左腕には何本もの血の付いた生々しい傷が出来ていました。
寝ている娘を叩き起こし動揺を隠せないまま聞きました。
『どしたん? この腕!!』
娘は寝ぼけながらも淡々と
『切った』と。
現状を受け入れられないでいる私と寝起きの娘。ベッドの上で何から聞けば良いのか分からないまま質問をぶつけます。
『いつから?』
『忘れた』
『何かあったん?』
『特に何もない』
ただ、私に傷がバレないように毎晩パジャマの上に大きめの上着を着て寝ていたこと、カッターナイフで傷をつけたこと、眠れない日が続いたことを話してくれました。
その日のうちに当時通っていた中学校へ連絡し、放課後学校の相談室で担任の先生と二人で会い、事情を伝えました。

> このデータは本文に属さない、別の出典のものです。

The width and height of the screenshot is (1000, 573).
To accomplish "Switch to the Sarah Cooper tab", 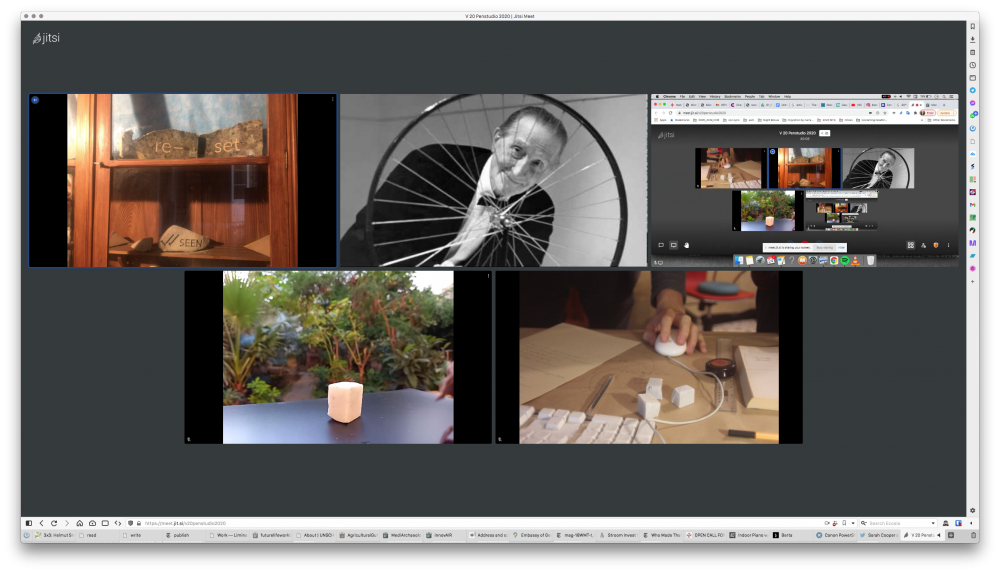I will click(869, 535).
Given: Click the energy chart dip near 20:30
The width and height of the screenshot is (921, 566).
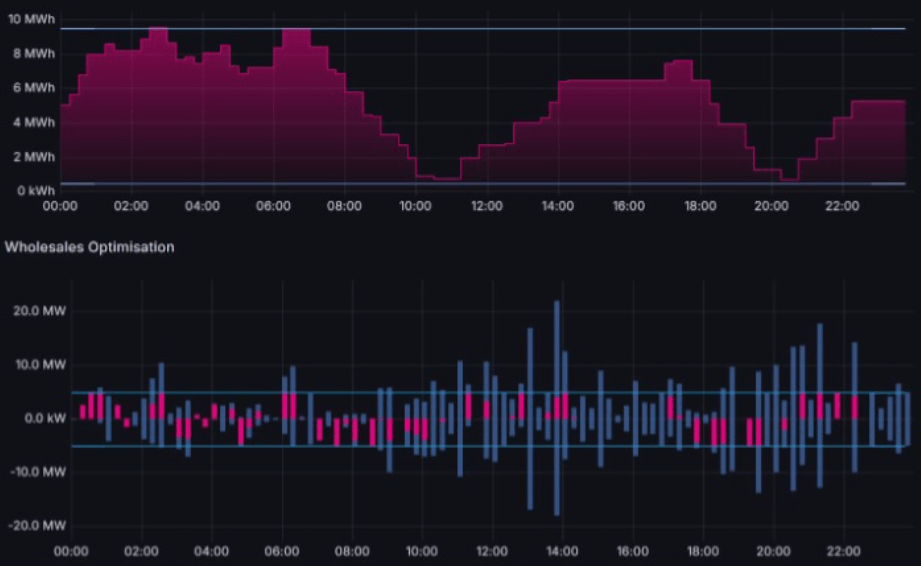Looking at the screenshot, I should pyautogui.click(x=790, y=180).
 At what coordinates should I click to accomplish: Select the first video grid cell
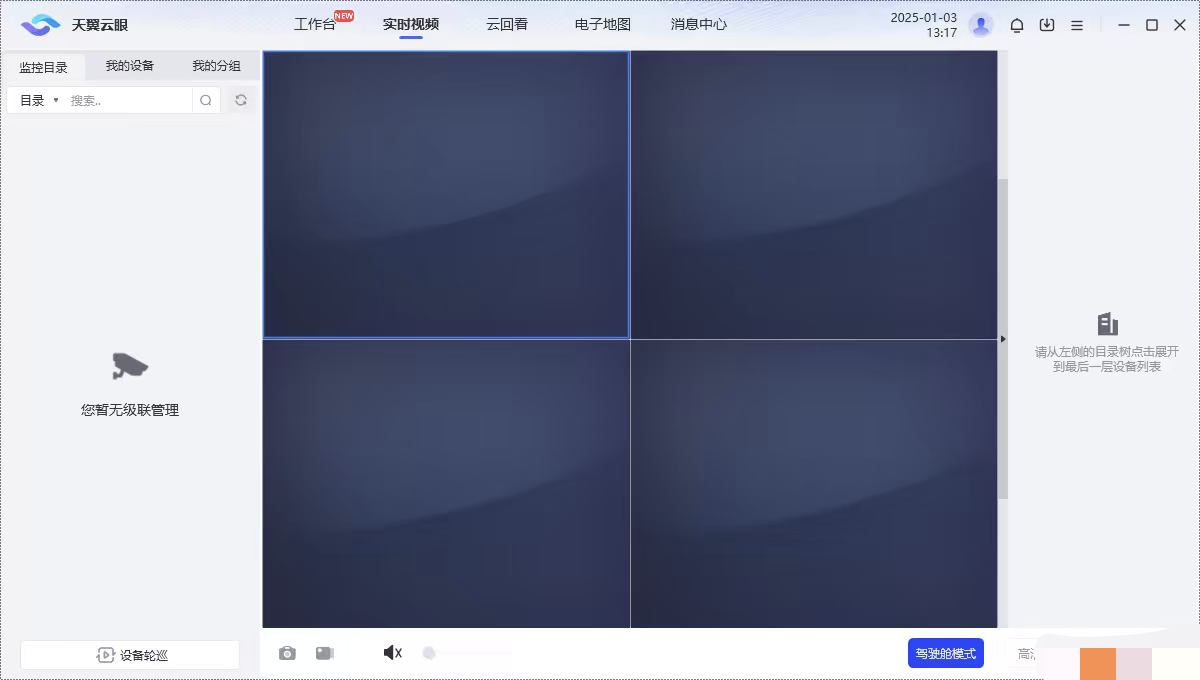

先生は少し前から娘の授業のノートの違和感に気付き、娘と二人きりで話をし、そこでリストカットをしていることを知ったそうです。
ただ、『親には言わないでほしい。と口止めをされ話せなかったと……』
若くてスポーツマン、熱血の男性教諭。生徒からも人気者の先生。
『もっと早くSOSに気付いてあげたかった』 と娘の前で泣いたそうです。
娘がそんなことをするとは全く思っていなかっただけにショックが大きかったと。